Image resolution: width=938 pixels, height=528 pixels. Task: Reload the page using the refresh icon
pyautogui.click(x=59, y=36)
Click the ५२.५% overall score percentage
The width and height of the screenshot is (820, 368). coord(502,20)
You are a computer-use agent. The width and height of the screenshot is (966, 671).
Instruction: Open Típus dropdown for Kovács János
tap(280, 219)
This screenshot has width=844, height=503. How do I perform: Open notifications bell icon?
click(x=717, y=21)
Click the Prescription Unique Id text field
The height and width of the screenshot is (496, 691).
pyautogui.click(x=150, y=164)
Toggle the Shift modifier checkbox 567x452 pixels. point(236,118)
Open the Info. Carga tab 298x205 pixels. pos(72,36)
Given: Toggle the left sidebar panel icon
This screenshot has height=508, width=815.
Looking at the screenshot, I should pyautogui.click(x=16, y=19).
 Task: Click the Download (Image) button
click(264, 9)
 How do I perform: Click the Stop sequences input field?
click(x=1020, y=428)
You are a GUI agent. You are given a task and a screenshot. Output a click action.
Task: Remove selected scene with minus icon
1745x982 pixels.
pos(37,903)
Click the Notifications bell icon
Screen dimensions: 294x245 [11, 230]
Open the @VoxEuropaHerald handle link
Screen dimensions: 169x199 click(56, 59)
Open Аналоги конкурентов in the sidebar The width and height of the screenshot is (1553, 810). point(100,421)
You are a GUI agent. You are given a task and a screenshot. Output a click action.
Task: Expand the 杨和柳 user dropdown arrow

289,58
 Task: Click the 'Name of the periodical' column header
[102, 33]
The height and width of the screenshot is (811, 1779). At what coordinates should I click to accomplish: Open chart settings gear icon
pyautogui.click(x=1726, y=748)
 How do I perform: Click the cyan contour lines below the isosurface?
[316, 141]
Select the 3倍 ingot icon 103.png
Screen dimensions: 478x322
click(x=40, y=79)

==============================

*EXERCISE AIM:* Put the lines above into a JSON list of strings, one string per line, leaving out blank lines.

*SOLUTION TO THIS EXERCISE:*
[
  "Image resolution: width=938 pixels, height=528 pixels. Task: Reload the page using the refresh icon",
  "pyautogui.click(x=59, y=36)",
  "Click the ५२.५% overall score percentage",
  "The width and height of the screenshot is (820, 368). coord(502,20)",
  "You are a computer-use agent. The width and height of the screenshot is (966, 671).",
  "Instruction: Open Típus dropdown for Kovács János",
  "tap(280, 219)",
  "This screenshot has width=844, height=503. How do I perform: Open notifications bell icon?",
  "click(x=717, y=21)",
  "Click the Prescription Unique Id text field",
  "The height and width of the screenshot is (496, 691).",
  "pyautogui.click(x=150, y=164)",
  "Toggle the Shift modifier checkbox 567x452 pixels. point(236,118)",
  "Open the Info. Carga tab 298x205 pixels. pos(72,36)",
  "Given: Toggle the left sidebar panel icon",
  "This screenshot has height=508, width=815.",
  "Looking at the screenshot, I should pyautogui.click(x=16, y=19).",
  " Task: Click the Download (Image) button",
  "click(264, 9)",
  " How do I perform: Click the Stop sequences input field?",
  "click(x=1020, y=428)",
  "You are a GUI agent. You are given a task and a screenshot. Output a click action.",
  "Task: Remove selected scene with minus icon",
  "1745x982 pixels.",
  "pos(37,903)",
  "Click the Notifications bell icon",
  "Screen dimensions: 294x245 [11, 230]",
  "Open the @VoxEuropaHerald handle link",
  "Screen dimensions: 169x199 click(56, 59)",
  "Open Аналоги конкурентов in the sidebar The width and height of the screenshot is (1553, 810). point(100,421)",
  "You are a GUI agent. You are given a task and a screenshot. Output a click action.",
  "Task: Expand the 杨和柳 user dropdown arrow",
  "289,58",
  " Task: Click the 'Name of the periodical' column header",
  "[102, 33]",
  "The height and width of the screenshot is (811, 1779). At what coordinates should I click to accomplish: Open chart settings gear icon",
  "pyautogui.click(x=1726, y=748)",
  " How do I perform: Click the cyan contour lines below the isosurface?",
  "[316, 141]",
  "Select the 3倍 ingot icon 103.png",
  "Screen dimensions: 478x322",
  "click(x=40, y=79)"
]